Show HN: Scriber Pro – Offline AI transcription for macOS

rezivor - 4d

Hey HN! Built this because I was tired of waiting hours for transcription services and didn't want to upload sensitive recordings to the cloud.

  Real metrics from my M1 Max: 4.5hr video file transcribed in 3 minutes 32
  seconds. Works completely offline.

   First 5 HN users who click the button on the page get it free. Literally promo code straight to the app sore  


  Key differences vs Rev/Otter:
  - No 2-hour file limits (handles any length)
  - Timecodes stay accurate on long files (no drift from chunking)
  - Supports MP3, WAV, MP4, MOV, M4A, FLAC
  - Exports to SRT, VTT, JSON, PDF, DOCX, CSV, Markdown

  Built for macOS. Happy to answer questions!

Source

I've been using MacWhisper for this, with a huge variety of transcription options and things like speaker detection. It works great for all the 1 hour and shorter videos I've fed it, but does this have more to offer?

I haven't tried a 4+ hour video with MacWhisper but I presume that would work the same.
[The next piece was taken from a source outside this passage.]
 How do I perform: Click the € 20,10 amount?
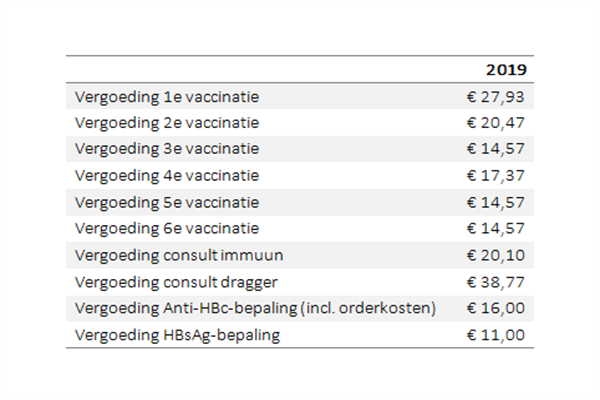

Please be my guest to test my claims. No tall tales here!

MacWhisper handles multiple-hour-long recordings just fine for me. I regularly process 4hrs on MacWhisper. Even whisper-cpp works fine these days for long recordings too.

Cool product, but it would be better if you stopped spreading misinformation to support it.

> Cool product, but it would be better if you stopped spreading misinformation to support it.

I don’t see this sort of thing, has the page changed? Edit: the comments here…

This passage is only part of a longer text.